> **Your goal**
Exactly as written, transcribe each record below.

> **Input data**
---
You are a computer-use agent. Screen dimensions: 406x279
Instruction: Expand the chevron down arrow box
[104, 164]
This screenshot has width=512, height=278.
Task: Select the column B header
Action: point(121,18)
---
> **Solution below**
You are a computer-use agent. Screen dimensions: 406x279
Instruction: Expand the chevron down arrow box
[104, 164]
This screenshot has width=512, height=278.
Task: Select the column B header
Action: point(121,18)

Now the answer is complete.